We’ve written a few BB pieces over the years about the “Border Wall” outcome of I-25 bifurcating neighborhoods and killing non-motorized connection for miles south from Lomas Blvd. Keeping Lincoln Junior High in mind, here is a 1959 aerial look just prior to construction:

before I-25 Lincoln
Lincoln JH far lower right. Note handwritten street names (Santa Fe and Cromwell) 

 

And here’s the same look two years later:

during I-25 Lincoln
You know what those two white “lines” are, or will be when construction is complete. Santa Fe Ave. is stopped by this point west of its 1959 terminus and several homes are bulldozed through eminent domain.
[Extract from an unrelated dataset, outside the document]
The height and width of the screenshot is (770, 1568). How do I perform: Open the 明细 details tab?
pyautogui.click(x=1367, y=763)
Which finally gets me to the mystery. In the course of newspaper research, I came across this singular reference in one of the many Journal/Tribune stories written during the 1970 closure brouhaha:

catwalk to Lincoln
We’ll leave other references here, including “Model Cities,” to the book-length version of this story.

“…kids can only reach it by crossing the catwalk over the freeway…”

WHAT “CATWALK”!?!

Maybe you noticed a little something in that 1961 during I-25 construction aerial above. Let’s look at it again.

during I-25 Lincoln

And let’s blow that up a bit:

catwalk blowup
Unfortunately, the photo plates of the 1961 aerial have quite a bit of contrast here, but do you see it?
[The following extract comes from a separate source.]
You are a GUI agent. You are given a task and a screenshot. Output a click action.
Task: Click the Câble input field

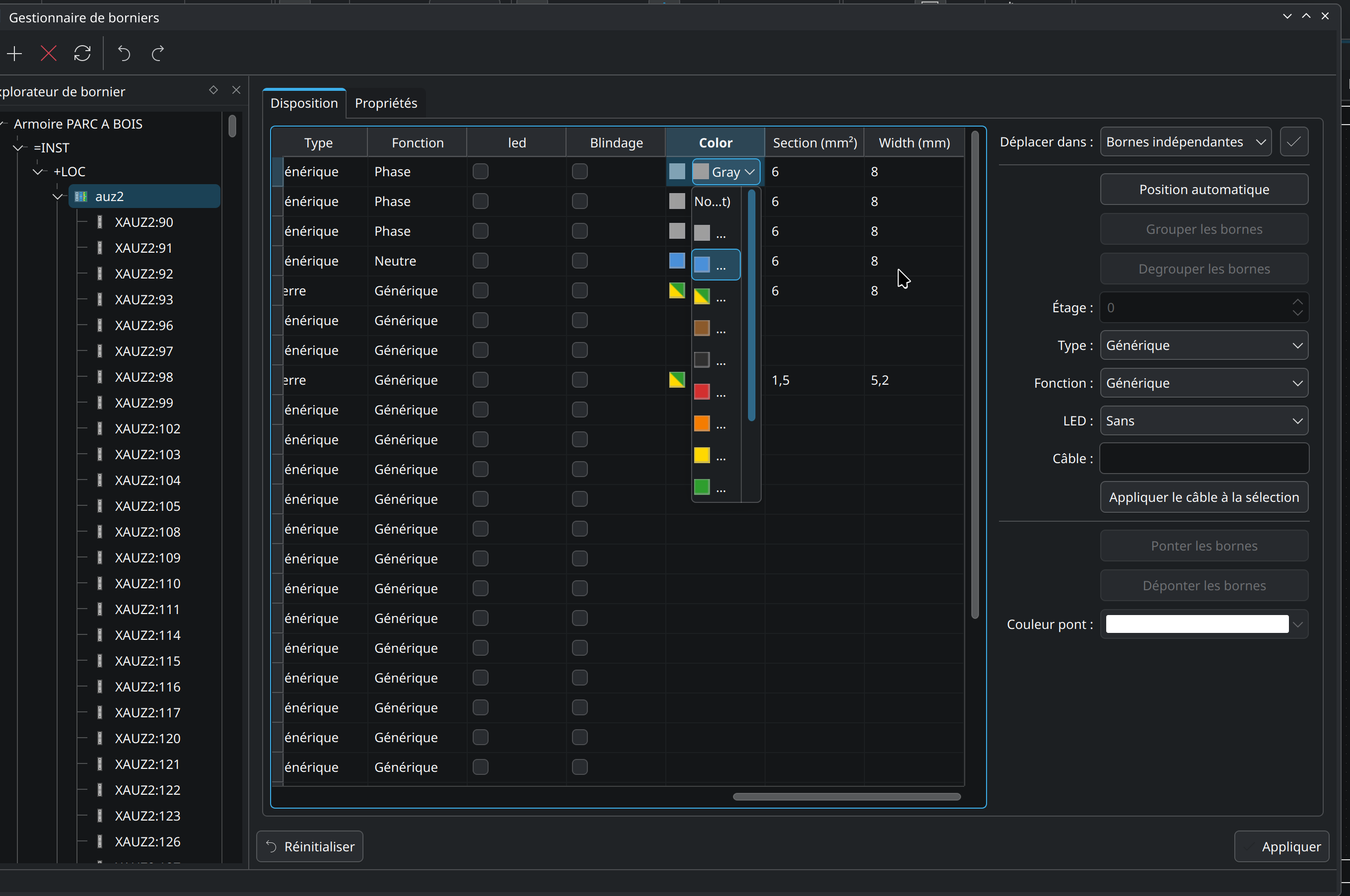1204,458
What’s that horn instrument looking thing just south of where the two white lines o’ I-25 end?

I think it’s a “catwalk,” perhaps temporary at this time, running from the sand at the end of Pacific Ave. (one block south of Santa Fe Ave.) up and across the leveled to-be-I-25 over to Lincoln. Let’s look at the wider photo one more time:

during I-25 Lincoln

I don’t know when this or any following semi-permanent “catwalk” was removed. And no, I’m not 100% sure that’s the catwalk. Long, long story, but maps and aerial photos have a strange gap between about 1960 and 1990, at least via my online sources (linked above). USGS maps during this gap use the 1960 map, putting anything new (roads, subdivisions, etc.) in reddish-purple through a series of updates extending to 1985. Available aerial maps through the handy-dandy CABQ Historical Aerial Viewer cut off in 1961 until 1996.

Hence the only map verification that such a catwalk existed is an extremely faint line segment with end flares (I’m sure that’s not the name for such things) crossing I-25 in  later updates of the 1960 USGS (here 1974):

catwalk 1974
There among the topo lines…do you see it? Is it just my imagination? Blue box to help.

That’s it. That’s the “proof” there was once a bike/ped bridge, of sorts, in the Interstate quadrant of I-25 south of the Big-I.

Integral to my “Catwalk Mystery” has been a lack of complete data. Which, to be honest, makes such mysteries more fun. It would also be GREAT fun to hear from anyone still around who walked that catwalk to/from Lincoln Junior High and/or remembers it hanging, precariously in my imagining, above and across the roaring Interstate. My guess is there are plenty of folks who remember.

If you’re one of them, drop me a line in some manner circa-2020. Much appreciated.

pacific ave se today
Today, Pacific SE ends at some Jersey barriers, sand, a short wall, and another semi tractor-trailer hurtling down I-25.

 

 

2 thoughts on “Mystery of the “Catwalk” Over I-25 to Lincoln Junior High

  1. Well done! Thanks. These details put flesh on the Skeleton story of Albuquerque. Reference to Model Cities should attract some attention.